The Defence Forces have responded to the programme. I’ve read a quote from them in several papers — not on their own website or any of their social media channels, mind you — to the effect that “the Defence Forces said it treats ‘all incidents of sexual harassment, harassment and assault with the utmost seriousness’".
Really? It doesn’t seem like that, does it? The stories told by the women of honour all point to an institutional response very much like the way bishops used to respond to abuse by their clergy — circle the wagons, nothing to see here.
THIS week, Defence Minister Simon Coveney will also respond. He has a chance — one he should have taken already — to take this issue away from the bureaucratic instincts of the Defence Forces and to force a real investigation. It has to have all the teeth of a judicial enquiry, and it has to be overseen by someone tough, independent, and fearless.
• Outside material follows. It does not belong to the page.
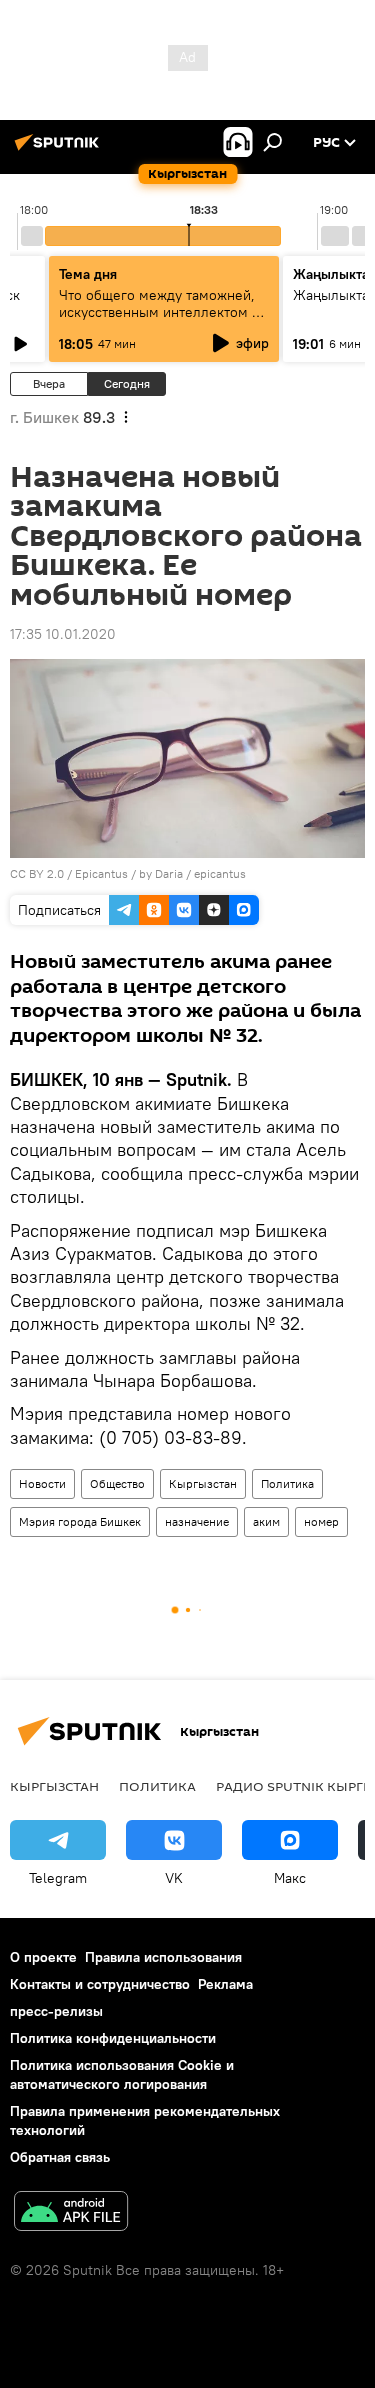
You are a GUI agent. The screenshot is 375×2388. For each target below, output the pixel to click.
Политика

A woman, in other words.

When you think about it, it often requires as much bravery (maybe even more) to speak out, to tell the truth to a hostile world, as it does to overcome adversity and fight to win a medal. We praise the sports stars for their courage and we admire their tenacity. We praise the women of honour too, but we secretly want them to go away quietly.
They mustn’t. Through their courage and resilience, the women of the Defence Forces have already begun to make an impact and have a chance to change things forever. It’s never easy to blow the whistle on an institution, especially a closed and secretive one — but the women of honour have already done a huge public service by forcing a creaking door ajar.
If the rest of us allow it to close, we’d be betraying them again.